DOCUMENT EXCERPT:

╔══

On Friday before the U.S. financial markets opened the Labor Department reported that only a net 247,000 workers lost their jobs in June. That was a big decrease from the drop of 443,000 in June. And way better than the 325,000 decline that economists had been expecting.
The smaller number of net jobs lost sent the unemployment rate down to 9.4% from 9.5% in June. After revisions added 43,000 jobs to the numbers for May and June, average net job loss for the past three months fell to just 331,000. That’s less than half the average monthly decline in the first six months of the year.
As you’d expect, the stock market jumped out of the gate after that news. The Standard & Poor’s 500 traded as high as 1018 at about 1:30.
But then stock prices retreated–the S&P 500 finished the day at 1010–on news that the economy still had a lot of work to do before it reached recovery. The Federal Reserve reported that consumer credit–that’s the amount that consumers borrow to buy things–fell by $10.3 billion in June. That’s the fifth straight monthly decline. And, most worryingly, its roughly twice as big a drop as the $5 billion that economists were expecting. The $10 billion drop was divided almost evenly between revolving debt such as credit cards and non-revolving debt such as auto loans.
As long as banks don’t lend–because they’ve tightened their credit standards–and consumers don’t borrow–because they can’t get loans or because they’ve lost their jobs or fear they’re about to–consumer spending isn’t about to pick up. Consumer spending dropped at a 1.2% annual rate in the second quarter of 2009.
Another closely watched number also indicated weakness in the global economy. The Baltic Dry Index, which follows the cost of shipping for bulk commodities such as coal and iron, had its worst week since October. The index fell 17% as the cost of shipping fell as China reduced its demand for coal and iron ore. That’s a big reversal from the rally that took the index to a yearly high on June 3. In fact, the index is now down about 35% from its June peak. The index had collapsed in 2008, falling 92% as global demand for bulk commodities plunged.
If you want to call this picture confusing, I certainly wouldn’t disagree. It is about what we’d expect if the global and U.S. economies were bottoming. Unfortunately, it’s also about what we’d expect if the current “recovery” was just a short-lived bounce.
With this degree of confusion, it’s not time to be placing big bets one way or another.
Of course, that won’t stop some investors and traders from risking big money on their reading of the tea leaves. On Friday, after the surprisingly positive jobless numbers came out, traders flocked into the Eurodollar futures market to bet that the good news would lead the Federal Reserve to raise interest rates sooner than expected. Traders gave a 42% probability to an increase in the Fed’s target interest rate, now 0.25%, to 0.5% by December. That’s up from 38% the day before the jobless number surprise.
The odds for a rate increase in January climbed to 69% from 62%.
The Federal Reserve has repeatedly said that it won’t raise rates, which would slow the economy, until it thinks the economy is firmly in recovery mode (or until inflation kicks up.)
I don’t see a one-month drop in the unemployment rate to 9.4% from 9.5% as enough to change the Fed’s mind.

╚══

EXERCISE REQUIREMENTS:
1. Decide whether each statement agrees with the market commentary, answering yes or no and quoting the words that settle it: (a) The unemployment rate moved down to 9.4% from 9.5%. (b) Consumer credit fell by less than economists had expected. (c) The Baltic Dry Index fell 92% in 2008.
2. Reproduce word for word the stretch of the market commentary from "Of course, that" through "the Fed’s mind.".

MATERIAL:
╔══

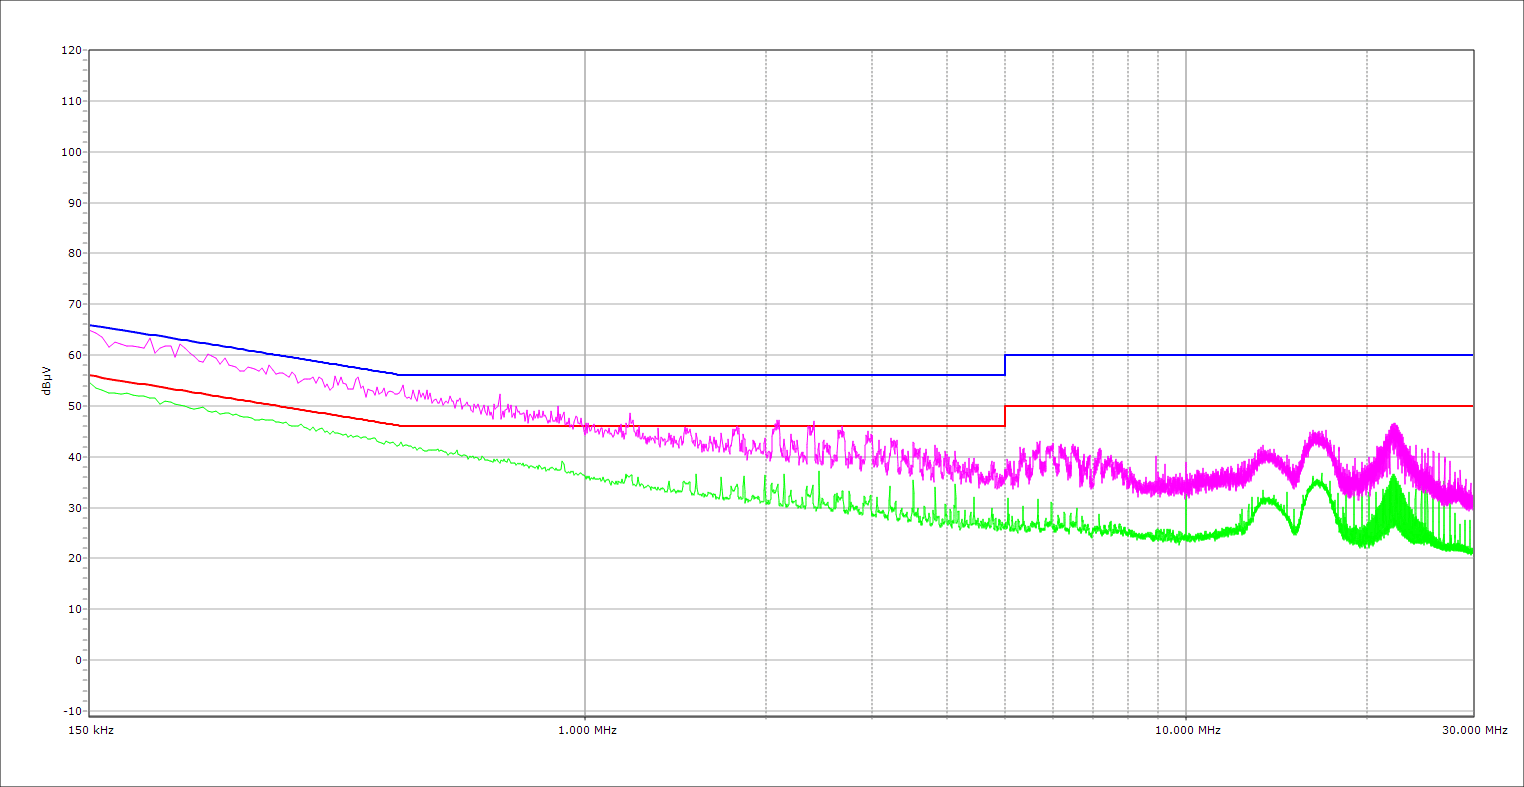Click the 0 y-axis tick label
The image size is (1524, 787).
click(76, 660)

╚══

COMPLETE ANSWERS:
1.
(a) Yes: "sent the unemployment rate down to 9.4% from 9.5%"
(b) No: "twice as big a drop as the $5 billion that economists were expecting"
(c) Yes: "The index had collapsed in 2008, falling 92%"

2.
Of course, that won’t stop some investors and traders from risking big money on their reading of the tea leaves. On Friday, after the surprisingly positive jobless numbers came out, traders flocked into the Eurodollar futures market to bet that the good news would lead the Federal Reserve to raise interest rates sooner than expected. Traders gave a 42% probability to an increase in the Fed’s target interest rate, now 0.25%, to 0.5% by December. That’s up from 38% the day before the jobless number surprise.
The odds for a rate increase in January climbed to 69% from 62%.
The Federal Reserve has repeatedly said that it won’t raise rates, which would slow the economy, until it thinks the economy is firmly in recovery mode (or until inflation kicks up.)
I don’t see a one-month drop in the unemployment rate to 9.4% from 9.5% as enough to change the Fed’s mind.